A report from outplacement firm Challenger, Gray & Christmas last month said January saw the highest level of job cuts since 2009. The U.S. lost more than 108,400 jobs, a 118% increase from January 2025. AI was cited as the reason behind 7% of the total cuts for the month.

“It’s difficult to say how big an impact AI is having on layoffs specifically,” the report said. “We know leaders are talking about AI, many companies want to implement it in operations, and the market appears to be rewarding companies that mention it.”

On Feb. 26, Twitter founder Jack Dorsey announced his financial technology company Block was cutting nearly half of its workforce, from more than 10,000 to just under 6,000. He explained on social media the cuts were made, in part, because “the intelligence tools we’re creating and using, paired with smaller and flatter teams, are enabling a new way of working which fundamentally changes what it means to build and run a company.”

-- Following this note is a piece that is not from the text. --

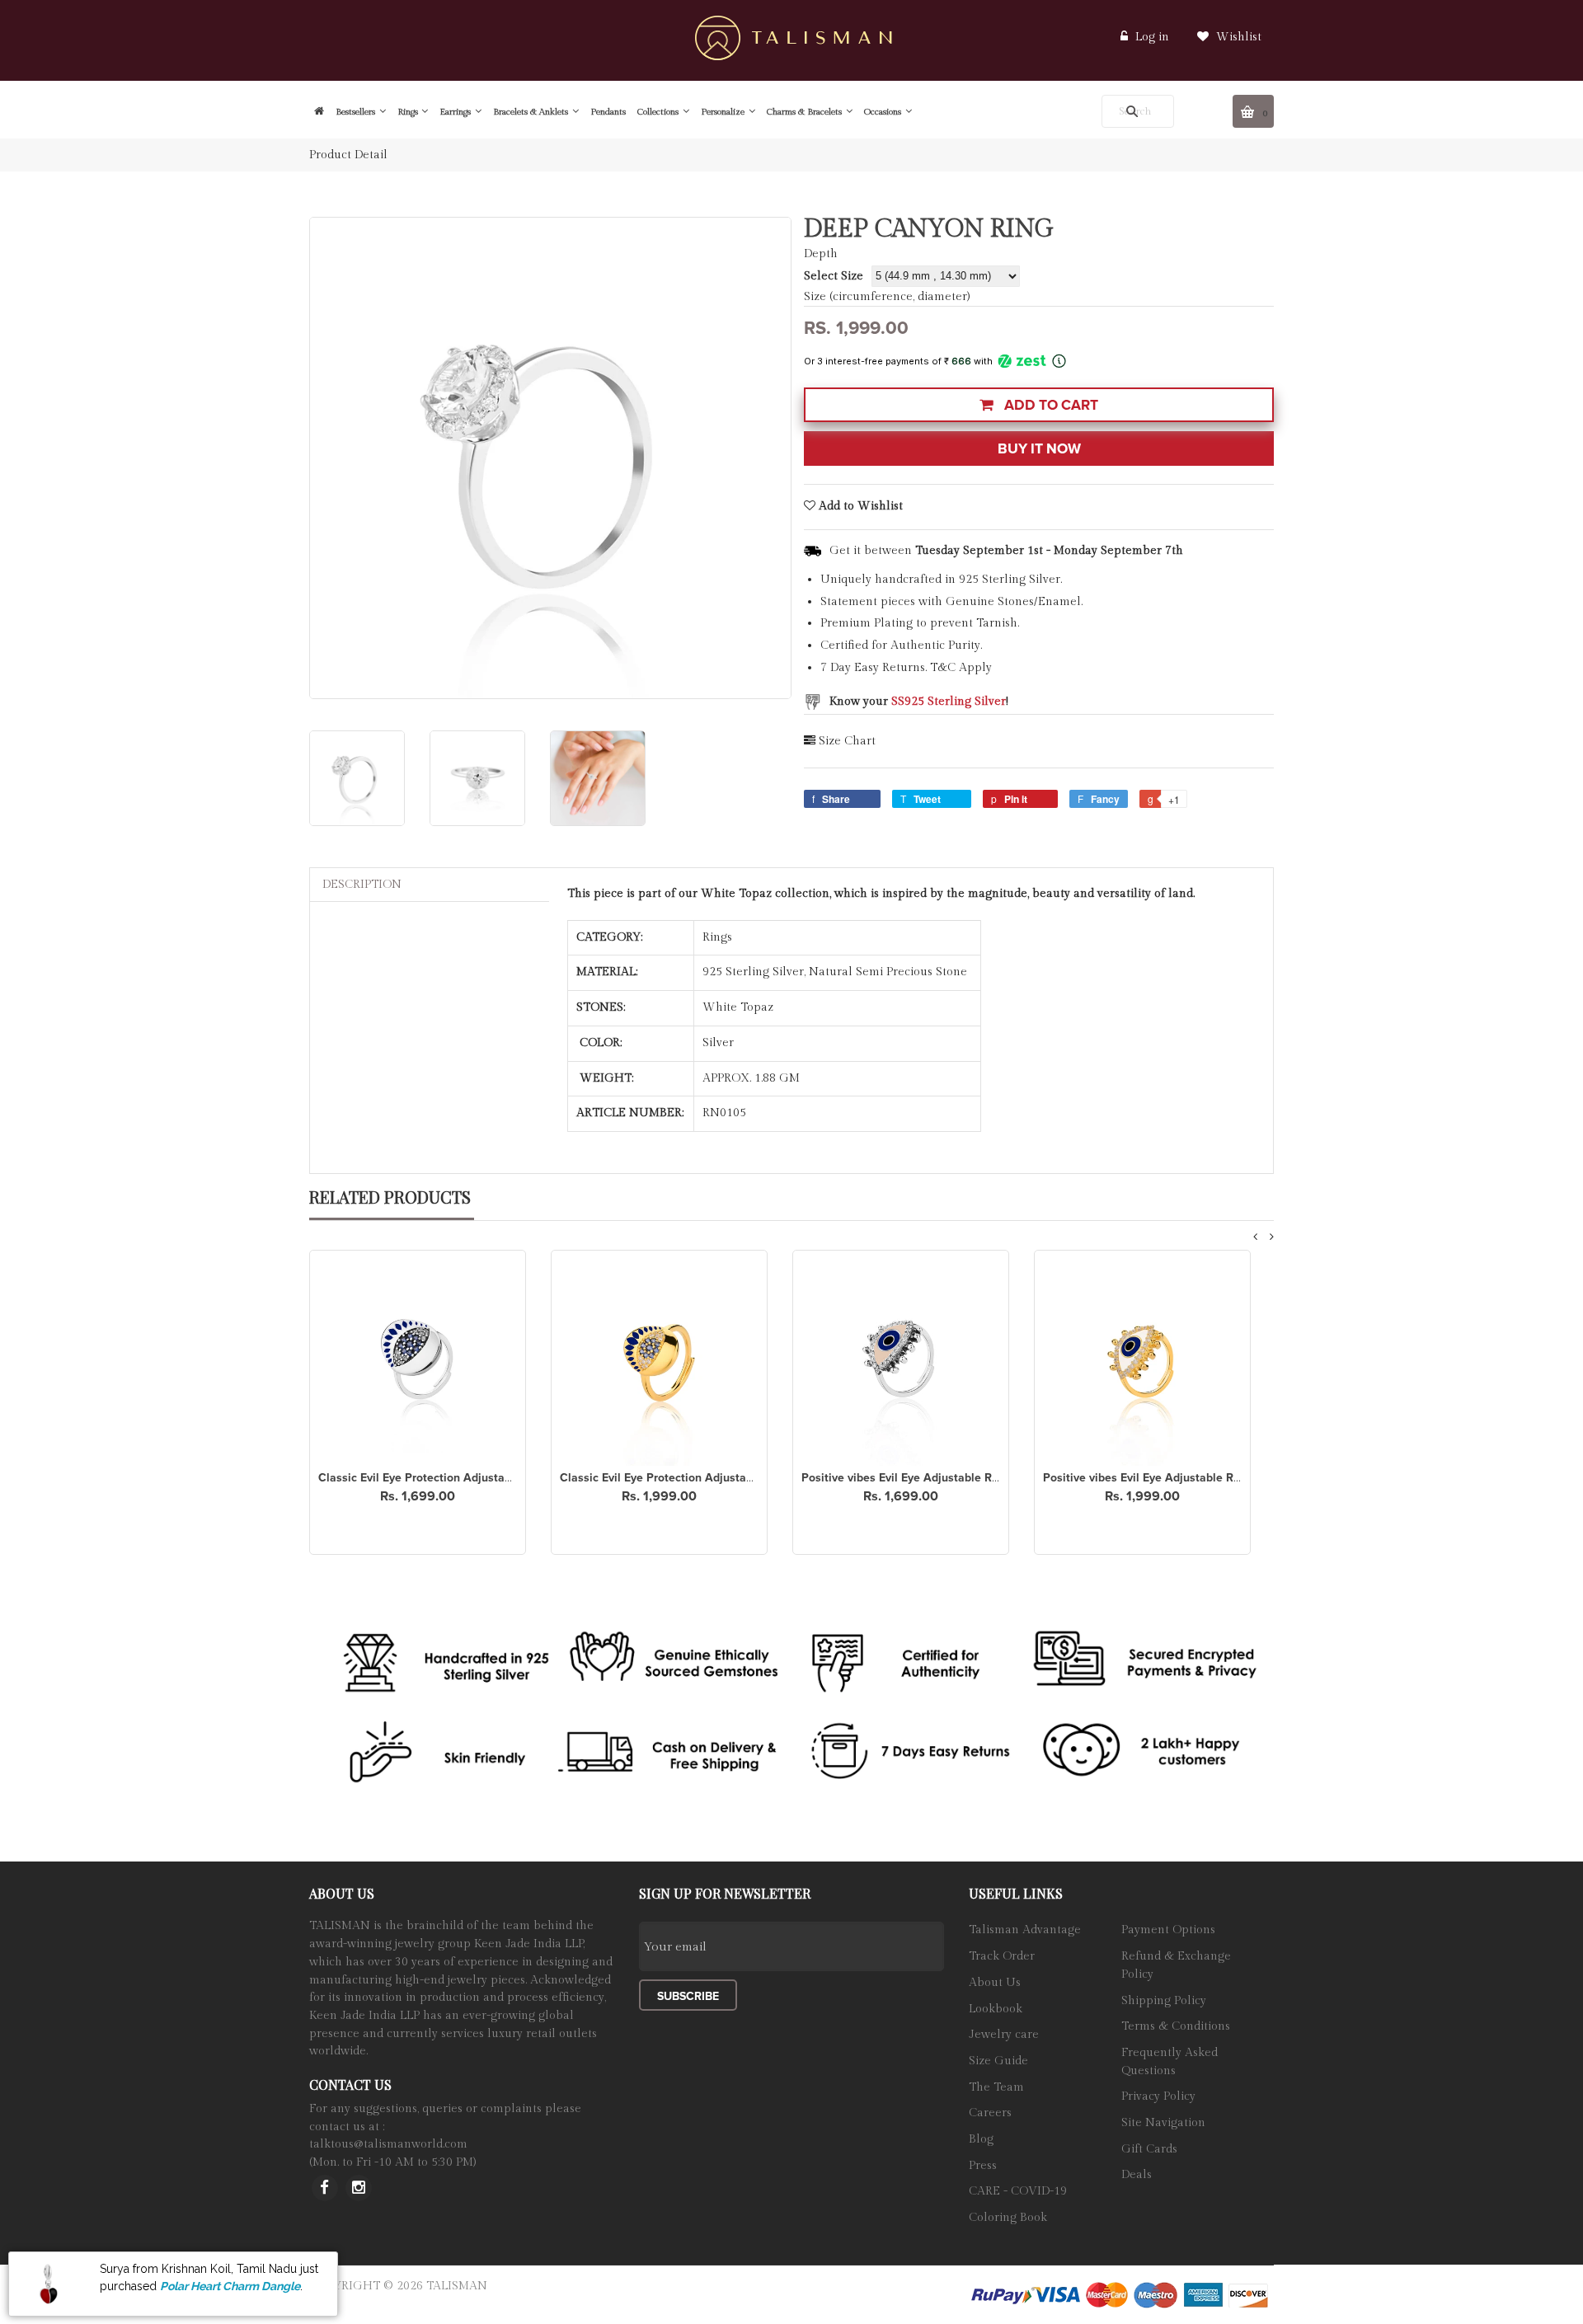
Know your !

Meanwhile, Underdog is not the only sports-related business that has recently laid off staff. DraftKings underwent a round of layoffs last month, the size of which is not clear. 

“DraftKings has decided to reorganize some teams to better align their people with the most important priorities and areas of investment for the company,” a spokesperson said in a statement. “Unfortunately, these changes will impact some roles across the organization.”

DraftKings reported positive net income for the first time in company history in fiscal 2025, although analysts were still underwhelmed by its performance. The company is also pushing ahead with prediction markets, and this week announced plans to offer a “super app” that will include its sportsbook, prediction markets, and casino and lottery games—“Phase One” is expected to roll out by March Madness.